Vergnügt sprang ich aus dem Bett, duschte singend, frühstückte in aller Ruhe und zog mich besonders hübsch an. Natürlich vergaß ich auch ein sorgfältiges make up nicht.
Bevor ich meine Wohnung verließ, betrachtete ich mich prüfend im Garderobenspiegel. So gut hatte ich schon lange nicht mehr ausgesehen. Mein blondes Haar fiel locker in die Stirn und der blaue Hosenanzug ließ meine Augen noch blauer und größer erscheinen.
Beschwingt machte ich mich auf den Weg ins Geschäft, indem ich jedoch an diesem Tag nicht ankam.
Ich weiß bis heute nicht, was in mich gefahren war, doch meine Hände drehten das Steuerrad meines Wagens nicht nach links in die Hartmannstraße, in der mein kleines Modegeschäft lag, sondern lenkten das Auto beinahe ohne mein Zutun nach rechts in die Bergamo Straße, die direkt zur Autobahn führte.

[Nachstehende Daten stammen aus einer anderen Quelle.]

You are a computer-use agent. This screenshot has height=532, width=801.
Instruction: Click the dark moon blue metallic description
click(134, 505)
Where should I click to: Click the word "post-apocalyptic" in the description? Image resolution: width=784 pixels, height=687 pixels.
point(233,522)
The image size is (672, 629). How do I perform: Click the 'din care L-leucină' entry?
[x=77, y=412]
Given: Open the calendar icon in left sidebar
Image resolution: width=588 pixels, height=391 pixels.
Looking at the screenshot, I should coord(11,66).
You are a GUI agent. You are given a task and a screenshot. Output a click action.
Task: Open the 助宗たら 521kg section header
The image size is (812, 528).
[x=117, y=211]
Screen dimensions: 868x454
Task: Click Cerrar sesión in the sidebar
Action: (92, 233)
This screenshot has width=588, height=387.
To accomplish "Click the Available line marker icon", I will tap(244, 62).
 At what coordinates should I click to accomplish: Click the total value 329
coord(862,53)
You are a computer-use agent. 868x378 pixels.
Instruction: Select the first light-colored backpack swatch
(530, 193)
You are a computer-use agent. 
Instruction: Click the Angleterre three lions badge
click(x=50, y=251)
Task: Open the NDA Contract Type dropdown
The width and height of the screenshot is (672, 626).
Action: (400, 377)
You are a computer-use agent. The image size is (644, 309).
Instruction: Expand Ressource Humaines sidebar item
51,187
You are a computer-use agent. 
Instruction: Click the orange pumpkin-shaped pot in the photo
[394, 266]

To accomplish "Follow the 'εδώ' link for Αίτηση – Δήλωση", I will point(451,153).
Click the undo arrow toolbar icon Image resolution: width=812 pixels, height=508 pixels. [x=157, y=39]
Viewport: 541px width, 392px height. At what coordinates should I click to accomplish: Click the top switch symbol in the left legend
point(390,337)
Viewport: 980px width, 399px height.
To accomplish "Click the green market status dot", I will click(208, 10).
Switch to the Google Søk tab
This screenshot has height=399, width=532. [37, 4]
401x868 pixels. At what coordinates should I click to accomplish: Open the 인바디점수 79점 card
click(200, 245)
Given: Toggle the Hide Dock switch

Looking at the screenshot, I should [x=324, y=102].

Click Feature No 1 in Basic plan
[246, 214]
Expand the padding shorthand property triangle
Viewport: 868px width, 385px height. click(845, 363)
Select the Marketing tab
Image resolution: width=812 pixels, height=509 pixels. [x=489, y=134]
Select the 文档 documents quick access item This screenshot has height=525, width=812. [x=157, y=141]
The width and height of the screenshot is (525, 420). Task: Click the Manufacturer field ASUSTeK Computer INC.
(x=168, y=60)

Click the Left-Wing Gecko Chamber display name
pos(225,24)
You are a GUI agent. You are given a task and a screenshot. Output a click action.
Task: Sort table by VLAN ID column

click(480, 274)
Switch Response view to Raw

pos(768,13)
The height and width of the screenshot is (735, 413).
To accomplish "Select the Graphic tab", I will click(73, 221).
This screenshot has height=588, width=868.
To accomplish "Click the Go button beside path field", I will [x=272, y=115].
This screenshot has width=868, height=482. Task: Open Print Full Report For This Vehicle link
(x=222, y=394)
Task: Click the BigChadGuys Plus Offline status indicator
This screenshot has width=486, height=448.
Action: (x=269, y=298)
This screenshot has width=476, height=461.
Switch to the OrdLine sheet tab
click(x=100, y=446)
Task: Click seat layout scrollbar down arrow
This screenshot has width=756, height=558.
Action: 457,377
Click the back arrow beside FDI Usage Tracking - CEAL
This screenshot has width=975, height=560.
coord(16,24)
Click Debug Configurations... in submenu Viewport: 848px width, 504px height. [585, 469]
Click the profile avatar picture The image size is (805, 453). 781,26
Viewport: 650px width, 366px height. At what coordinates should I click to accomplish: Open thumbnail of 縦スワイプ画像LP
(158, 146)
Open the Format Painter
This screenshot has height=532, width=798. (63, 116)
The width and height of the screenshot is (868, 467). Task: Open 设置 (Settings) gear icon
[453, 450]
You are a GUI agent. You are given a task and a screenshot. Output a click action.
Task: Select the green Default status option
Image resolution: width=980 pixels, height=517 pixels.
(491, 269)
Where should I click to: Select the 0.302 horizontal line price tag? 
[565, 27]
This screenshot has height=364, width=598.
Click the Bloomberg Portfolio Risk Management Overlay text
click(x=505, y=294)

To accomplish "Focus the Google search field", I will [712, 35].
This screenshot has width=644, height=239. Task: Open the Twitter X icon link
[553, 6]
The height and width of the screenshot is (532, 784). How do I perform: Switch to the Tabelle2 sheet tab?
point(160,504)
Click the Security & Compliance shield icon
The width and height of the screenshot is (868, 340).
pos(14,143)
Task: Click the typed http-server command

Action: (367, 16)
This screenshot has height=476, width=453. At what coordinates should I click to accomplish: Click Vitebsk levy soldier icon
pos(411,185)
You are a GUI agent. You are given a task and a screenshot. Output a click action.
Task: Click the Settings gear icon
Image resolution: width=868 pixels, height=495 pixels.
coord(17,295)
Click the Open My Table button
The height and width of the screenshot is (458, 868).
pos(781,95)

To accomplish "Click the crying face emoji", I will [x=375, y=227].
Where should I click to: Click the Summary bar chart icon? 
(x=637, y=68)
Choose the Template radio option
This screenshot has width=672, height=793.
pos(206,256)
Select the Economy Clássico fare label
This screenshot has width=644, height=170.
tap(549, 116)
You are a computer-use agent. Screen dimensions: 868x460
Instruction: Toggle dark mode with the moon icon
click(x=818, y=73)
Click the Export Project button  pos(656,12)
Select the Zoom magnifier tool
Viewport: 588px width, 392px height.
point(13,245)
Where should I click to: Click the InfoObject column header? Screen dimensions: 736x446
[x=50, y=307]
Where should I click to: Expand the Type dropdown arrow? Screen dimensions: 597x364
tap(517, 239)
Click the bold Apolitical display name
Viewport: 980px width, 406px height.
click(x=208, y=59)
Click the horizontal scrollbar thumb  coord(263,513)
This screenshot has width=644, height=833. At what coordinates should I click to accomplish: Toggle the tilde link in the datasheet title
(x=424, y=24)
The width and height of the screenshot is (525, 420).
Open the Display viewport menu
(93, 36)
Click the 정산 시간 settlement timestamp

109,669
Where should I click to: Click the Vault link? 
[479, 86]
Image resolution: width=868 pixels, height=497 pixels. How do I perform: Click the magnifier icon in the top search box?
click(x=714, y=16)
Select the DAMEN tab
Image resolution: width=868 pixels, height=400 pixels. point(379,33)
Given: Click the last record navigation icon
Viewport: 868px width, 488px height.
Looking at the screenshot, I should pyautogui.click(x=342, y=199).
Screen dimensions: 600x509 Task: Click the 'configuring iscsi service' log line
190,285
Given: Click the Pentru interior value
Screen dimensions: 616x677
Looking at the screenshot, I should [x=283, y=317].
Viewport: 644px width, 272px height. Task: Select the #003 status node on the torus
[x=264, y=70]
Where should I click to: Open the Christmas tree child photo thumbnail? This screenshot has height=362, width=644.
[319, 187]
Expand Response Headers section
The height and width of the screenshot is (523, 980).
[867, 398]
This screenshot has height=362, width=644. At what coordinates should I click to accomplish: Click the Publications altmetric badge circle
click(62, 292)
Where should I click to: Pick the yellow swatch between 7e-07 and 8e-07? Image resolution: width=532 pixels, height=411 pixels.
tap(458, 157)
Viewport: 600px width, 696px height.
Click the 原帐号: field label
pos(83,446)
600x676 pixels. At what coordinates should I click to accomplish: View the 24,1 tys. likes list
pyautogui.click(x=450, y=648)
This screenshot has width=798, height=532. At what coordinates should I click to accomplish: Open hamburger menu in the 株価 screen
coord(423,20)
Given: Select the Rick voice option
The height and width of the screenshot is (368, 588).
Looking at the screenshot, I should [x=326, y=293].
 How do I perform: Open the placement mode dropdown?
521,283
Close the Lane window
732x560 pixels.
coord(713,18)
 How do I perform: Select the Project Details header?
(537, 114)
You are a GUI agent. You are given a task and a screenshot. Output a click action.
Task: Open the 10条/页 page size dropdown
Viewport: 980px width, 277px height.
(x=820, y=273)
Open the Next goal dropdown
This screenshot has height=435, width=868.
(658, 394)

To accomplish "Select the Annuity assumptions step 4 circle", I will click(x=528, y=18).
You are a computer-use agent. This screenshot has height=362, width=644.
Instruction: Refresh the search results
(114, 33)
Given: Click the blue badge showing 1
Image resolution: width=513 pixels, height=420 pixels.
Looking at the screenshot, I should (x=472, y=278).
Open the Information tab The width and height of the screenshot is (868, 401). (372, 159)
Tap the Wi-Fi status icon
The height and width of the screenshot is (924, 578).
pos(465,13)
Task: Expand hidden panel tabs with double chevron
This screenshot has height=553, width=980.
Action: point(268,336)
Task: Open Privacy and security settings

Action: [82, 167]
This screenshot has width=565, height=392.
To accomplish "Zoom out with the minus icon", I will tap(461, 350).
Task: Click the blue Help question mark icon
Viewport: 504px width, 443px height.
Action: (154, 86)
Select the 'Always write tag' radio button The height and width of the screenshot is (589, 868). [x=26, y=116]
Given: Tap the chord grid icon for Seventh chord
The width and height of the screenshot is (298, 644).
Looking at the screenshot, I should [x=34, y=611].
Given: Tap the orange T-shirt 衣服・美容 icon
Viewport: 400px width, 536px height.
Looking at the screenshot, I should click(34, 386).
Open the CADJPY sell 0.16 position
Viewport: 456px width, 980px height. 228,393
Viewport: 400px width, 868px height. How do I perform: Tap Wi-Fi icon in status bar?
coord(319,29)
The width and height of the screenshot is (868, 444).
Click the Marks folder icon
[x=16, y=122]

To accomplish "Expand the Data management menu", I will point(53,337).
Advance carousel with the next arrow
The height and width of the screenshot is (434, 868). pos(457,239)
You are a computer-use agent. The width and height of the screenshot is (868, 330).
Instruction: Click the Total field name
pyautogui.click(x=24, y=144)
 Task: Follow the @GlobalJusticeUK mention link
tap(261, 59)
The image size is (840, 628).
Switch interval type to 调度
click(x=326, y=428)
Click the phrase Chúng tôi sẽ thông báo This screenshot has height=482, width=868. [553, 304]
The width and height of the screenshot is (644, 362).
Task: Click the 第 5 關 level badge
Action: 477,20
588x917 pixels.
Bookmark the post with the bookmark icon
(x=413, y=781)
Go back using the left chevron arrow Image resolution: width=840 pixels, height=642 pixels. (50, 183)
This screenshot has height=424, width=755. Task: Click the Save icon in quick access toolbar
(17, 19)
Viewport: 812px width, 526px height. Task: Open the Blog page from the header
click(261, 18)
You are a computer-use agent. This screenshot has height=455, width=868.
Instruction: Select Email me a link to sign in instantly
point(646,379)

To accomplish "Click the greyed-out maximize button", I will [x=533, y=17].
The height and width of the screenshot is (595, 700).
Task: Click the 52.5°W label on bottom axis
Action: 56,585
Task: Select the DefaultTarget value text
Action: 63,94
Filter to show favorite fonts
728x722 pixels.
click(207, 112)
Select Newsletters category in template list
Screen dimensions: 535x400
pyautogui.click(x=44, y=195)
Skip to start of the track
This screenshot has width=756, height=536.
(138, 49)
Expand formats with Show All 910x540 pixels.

„Also machen wir heute einfach blau“, dachte ich vergnügt, und nicht die Spur eines schlechten Gewissens regte sich in mir. Die Sonne lachte vom strahlend blauen Himmel, und in mir lachte es ebenfalls.
Endlich schien der hässliche Druck, der seit langem wie eine Zentnerlast auf meine Seele gedrückt hatte, zu weichen. Ich fühlte mich leicht und froh und war unendlich dankbar dafür.
Es lagen schreckliche Wochen und Monate hinter mir. Bereits seit längerer Zeit war meine Ehe, die einst so viel versprechend begonnen hatte, zerrüttet, doch erst vor einem Jahr hatte ich die Scheidung eingereicht. Vor genau sechs Wochen war nun die Scheidung ausgesprochen worden, und seitdem hatten mich Schuldgefühle und Versagungsängste geplagt. Doch nun schien es, als hätte ich die ganze unerfreuliche Geschichte endlich überwunden.
Mein Auto hatte mich mittlerweile zur Autobahn gebracht. Ich nahm die erstbeste Auffahrt und fuhr einfach drauflos. Etwa eine Stunde lang fühlte ich mich großartig, bis mein Blick auf die Benzinanzeige fiel. Oweia, die weiße Nadel zitterte unmittelbar vor dem roten Feld, nur noch kurze Zeit und mein Tank war leer. Glücklicher Weise befand ich mich in der Nähe einer Ausfahrt und so fuhr ich schleunigst ab. Tatsächlich tauchte auch bald eine Tankstelle auf, und wenig später brachte ich meinen Wagen aufatmend an einer der Zapfsäulen zum Stehen. Doch als ich nach meiner Handtasche griff, durchfuhr mich ein eisiger Schreck: Ich hatte versehentlich die schwarze Tasche mitgenommen, Papiere, Handy und Geld befanden sich jedoch in der blauen. Lediglich in meiner Jackentasche hatten vorhin ein paar Münzen geklimpert.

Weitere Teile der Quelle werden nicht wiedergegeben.